Evan Ratliff’s Shell Game Podcast Delves Into AI’s Threat to Our Humanity
Evan Ratliff keeps trying to disappear. Fifteen years ago, he evaporated from the grid in a grandly designed social experiment for Wired, leaving behind only a gutsy, playful, disrespectful challenge: Find me. Readers organized in the nascent social web. Ratliff dodged and redirected with new identities and digital distractions. In a dramatic dash, he was nabbed by his bounty hunters, ending his run as a ghost in a piece of precedent-setting performance art.
All of which is to say: Mr. Ratliff has had a bit of practice for his new gig. But this time, in his compelling and unsettling podcast Shell Game, the ghost is in the machine. Still, it remains his. Using emerging AI technologies with existing telecom capabilities and the self-effacement of his Wired disappearing act, Ratliff sculpts a convincing digital twin — a voice agent that sounds like Evan, responds like Evan, and maybe even thinks like Evan. Whether that last bit is true is, in many respects, the essence of the experiment.
Ratliff’s AI laboratory is big, and he quickly makes it his playground. With only six episodes to create and resolve an arc, Ratliff starts at a sprint: “Fake Evan” is talking to customer service representatives within minutes. By the season’s midway point, Ratliff’s digital twin has bested scammers. And when we approach the final act, therapists are fooled, loved ones are unsettled, and listeners are agape. Our astonishment is derived from the AI capabilities and the underlying critique of a system that hurtles toward a precipice of exploitation and absurdity–unregulated and unabated.
Something about Ratliff’s work functions like a George Carlin set: you’re laughing at the joke so hard, it’s only on the drive home that you realize the world’s been undone. There are plenty of good setups and dismounts: leading a scammer into a gratifyingly time-destroying cul de sac and listening to Fake Evan work out a misunderstanding with another bot. Ratliff’s restrained production –privileging an intimacy and minimalism instead of the “Radio Lab” overwrought –provide ample time to the experiments, adding to the eerie, voyeuristic quality of each episode. Ratliff’s unassuming to his core, a podcast personality and hesitant self-promoter who somehow feels uncomfortable at the notion of his own publicness while devotedly creating more of it. The tension works, making his grappling with what the project creates and what it means all the more persuasive. Alarmists are shrill. Our techno-optimism froths despite the whistleblowers. Perhaps it is formats like Shell Game, where gifted journalists can awaken our social consciousness.

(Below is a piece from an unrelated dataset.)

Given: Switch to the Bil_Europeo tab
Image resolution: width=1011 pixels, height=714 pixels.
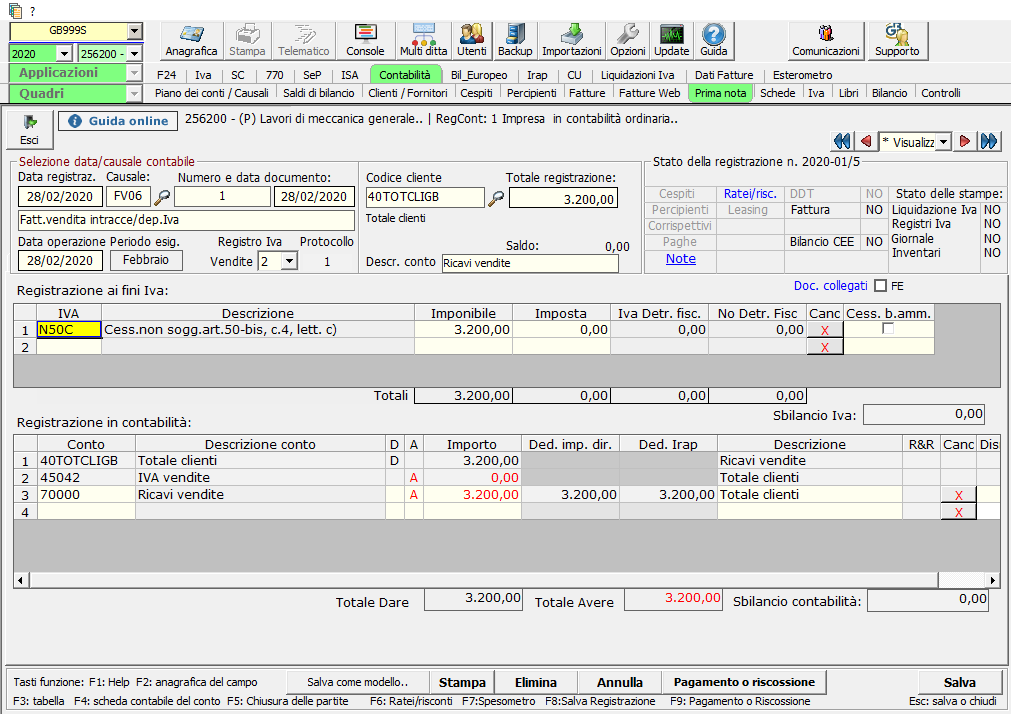Looking at the screenshot, I should click(x=478, y=75).
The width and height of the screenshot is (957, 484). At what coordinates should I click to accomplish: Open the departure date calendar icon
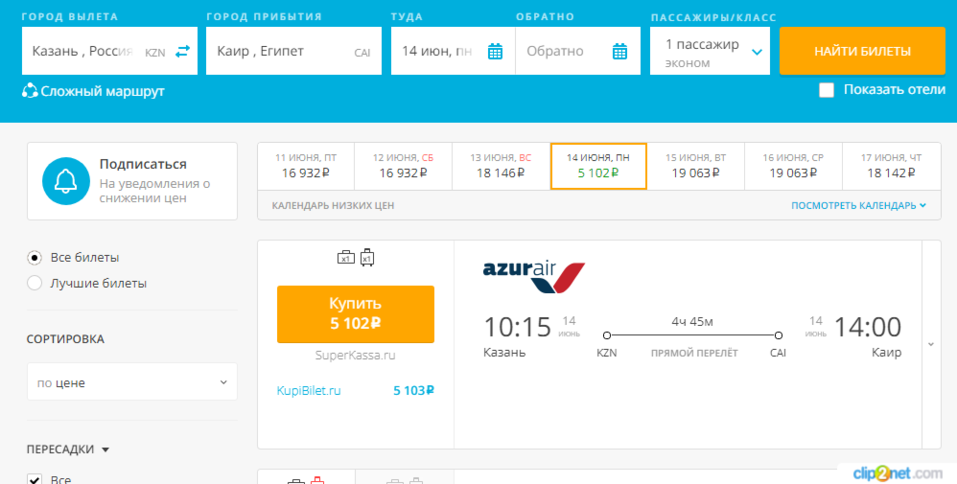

One moment, in particular, is hard to shake: Fake Evan calls a close friend of Ratliff’s, who believes not only that it’s Ratliff himself but that Ratliff must have suffered a kind of mental break. The friend himself is broken at the thought. Frankly, the listener never fully recovers, either. Is this, one wonders, the catastrophe that awaits us? The fragmentation of our identities, distributed over so many horcruxes, the dehumanization that attends the disembodied, unattended self?
In a work that echoes across the AI canyons of our moment, Jean Baudrillard wrote in Simulacra and Simulation of a coming time when the distinction between real and artificial becomes irrelevant. A friend can’t tell your voice agent from yourself. A voice agent performs journalistic interviews. You receive your last call from a real human sales agent. A boy in Florida becomes obsessed with a chatbot and kills himself at her prompting. Soon, all of us are caught in a perpetual artificiality, what Baudrillard described as “an uninterrupted circuit without reference or circumference” or, more achingly, “a machine for making emptiness.”